DATA TO EXAMINE –
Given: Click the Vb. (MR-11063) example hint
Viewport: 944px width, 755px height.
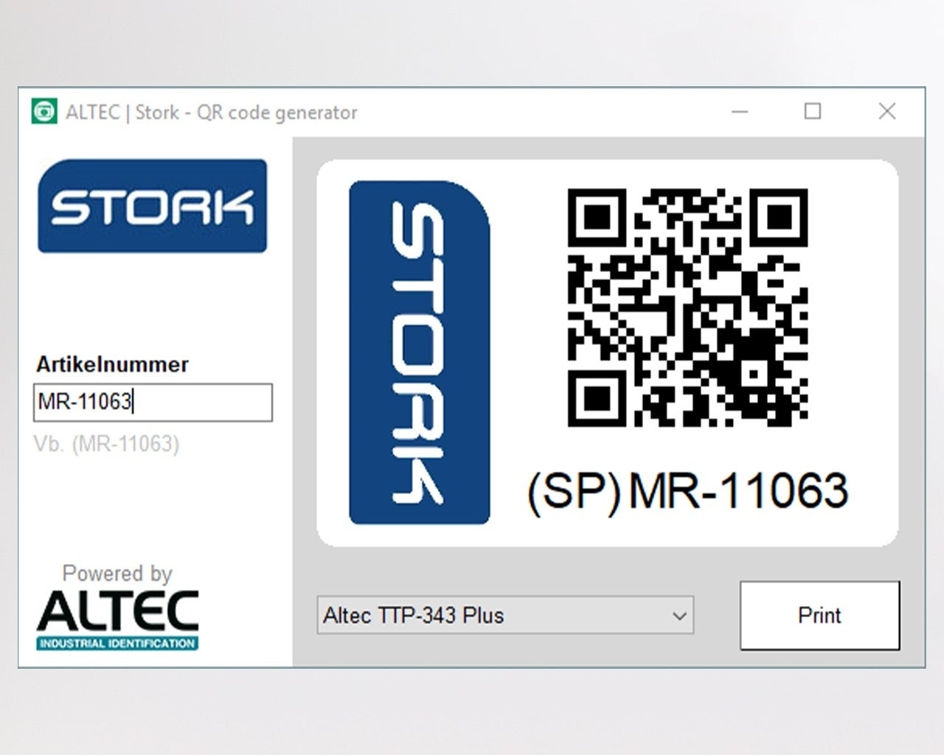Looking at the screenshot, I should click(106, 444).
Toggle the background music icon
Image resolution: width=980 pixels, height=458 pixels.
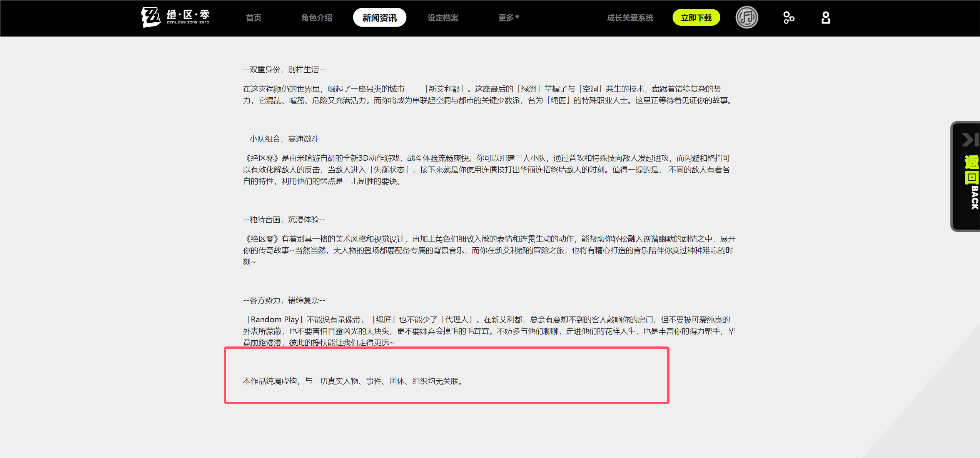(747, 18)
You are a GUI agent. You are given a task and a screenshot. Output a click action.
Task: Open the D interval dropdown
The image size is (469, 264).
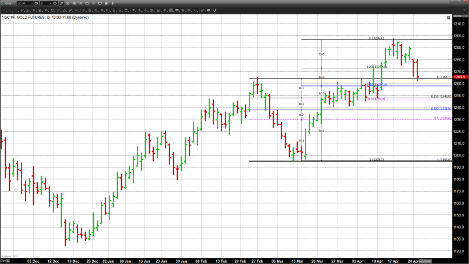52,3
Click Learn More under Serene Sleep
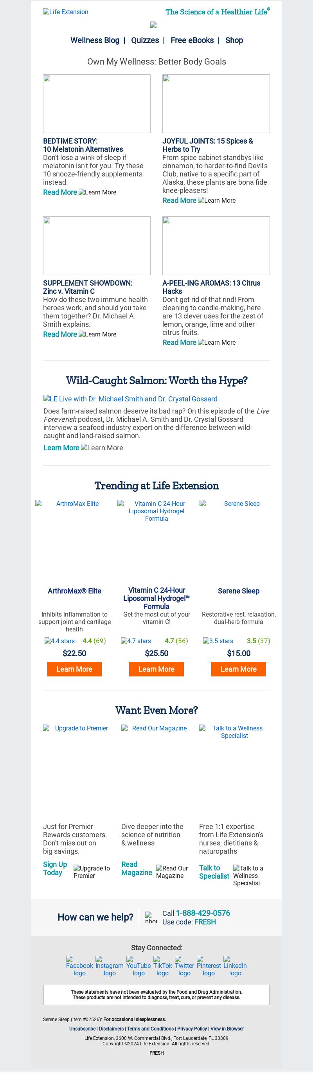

EXERCISE DIRECTIONS –
An exact copy of all the lines above is required, with the pictures removed.

TASK ANSWER –
Given: Click the Vb. (MR-11063) example hint
Viewport: 944px width, 755px height.
Looking at the screenshot, I should click(106, 444).
Toggle the background music icon
Image resolution: width=980 pixels, height=458 pixels.
(747, 18)
You are a GUI agent. You are given a task and a screenshot. Output a click action.
Task: Open the D interval dropdown
The image size is (469, 264).
52,3
Click Learn More under Serene Sleep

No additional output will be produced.